- [THE TASK]:
Take the data below and extract the lines from the one with "Task: Click the" to the one with "Expand the Dozent", inclusive, exactly as written.

- [RECORDS PROVIDED]:
————————

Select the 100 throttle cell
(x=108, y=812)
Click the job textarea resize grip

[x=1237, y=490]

————————

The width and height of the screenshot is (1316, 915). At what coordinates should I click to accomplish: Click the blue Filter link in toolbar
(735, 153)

————————

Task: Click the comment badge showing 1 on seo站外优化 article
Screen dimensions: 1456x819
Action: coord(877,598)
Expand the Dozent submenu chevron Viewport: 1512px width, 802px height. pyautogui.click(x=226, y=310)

————————

- [SOLUTION TO THIS PROBLEM]:
Task: Click the comment badge showing 1 on seo站外优化 article
Screen dimensions: 1456x819
Action: coord(877,598)
Expand the Dozent submenu chevron Viewport: 1512px width, 802px height. pyautogui.click(x=226, y=310)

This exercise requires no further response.